PRETTY JANE AND THE VIPER OF KIDBROOKE LANE

A True Story of Victorian Law and Disorder: The First Unsolved Murder of the Victorian Age

by Paul Thomas Murphy

Pub Date: April 11th, 2016
ISBN: 978-1-60598-982-2
Publisher: Pegasus

Murphy (Interdisciplinary Writing/Univ. of Colorado; Shooting Victoria: Madness, Mayhem, and the Rebirth of the British Monarchy, 2013) exposes the inequities of British justice in the 1871 case of Jane Clouson, who was “found attacked and horribly disfigured on a quiet country lane outside of Greenwich.”

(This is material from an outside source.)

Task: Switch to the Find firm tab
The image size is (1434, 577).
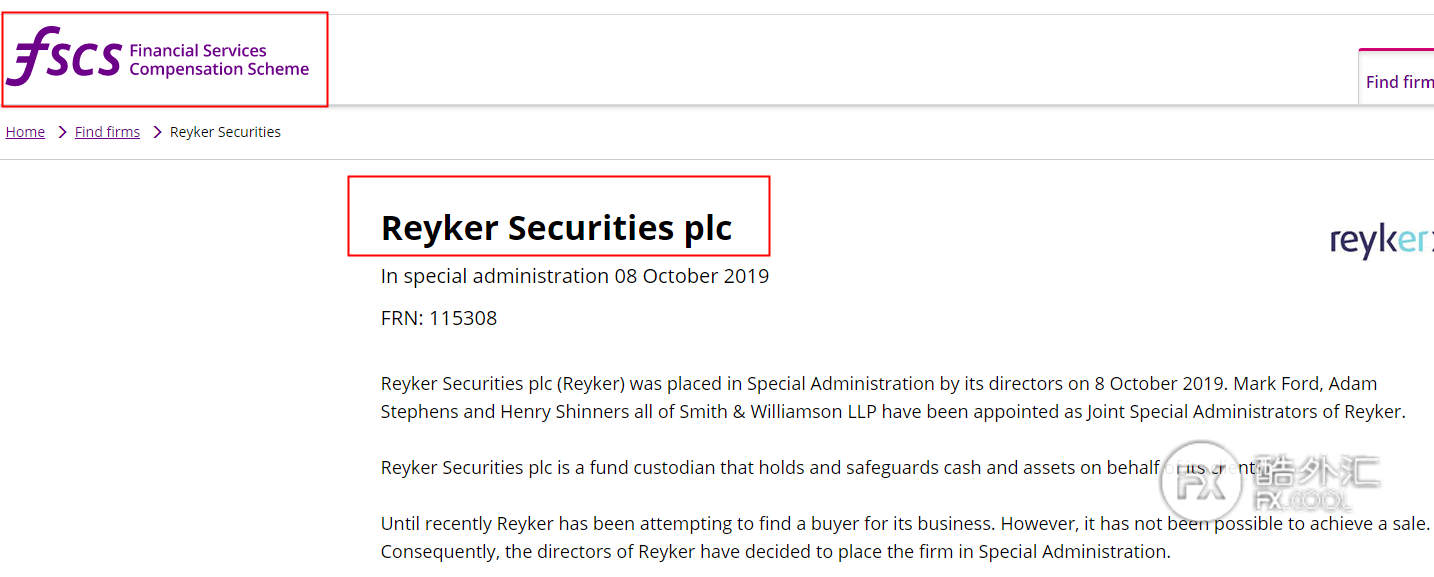Action: (1399, 82)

Using a hammer, the culprit struck the teenage victim up to 15 times, crushing her skull and brutalizing her face. The author outlines an intriguing story of police who were overly sure of the man they arrested for the murder. After the girl, two months’ pregnant, was identified by her family, the investigation led to the home of Ebenezer Pook, where she had been employed as a maid. Satisfied that Pook’s son, Edmund, was the guilty party, despite his uncanny calmness and denial, the police arrested him. However, they made a number of mistakes, jumping the gun and neglecting to give the customary caution against self-incrimination. Edmund consistently denied anything to do with that “dirty girl,” and his imperturbability continued through hearings in front of the magistrate at Greenwich, the inquest, and his trial. At the trial, Judge William Bovill, who seemed to be clearly in favor of the defendant, refused the admission of what was termed “hearsay.” That evidence—plus Jane’s statements to two people naming the baby’s father and claiming she was planning to go away with him on the day of the murder—could have completed the case. The defendant’s clothing was spotted with blood, though it could only be identified as mammalian. The author’s strong knowledge of Victorian culture helps him clearly describe the class conflict this case aroused. The trial and its aftermath demonstrate how class differences doomed those at the lower end.

Victorian murder mysteries are usually entertaining. Even without a Sherlock, this highly readable story still shows the cleverness of the police and the frustrations of prosecutors.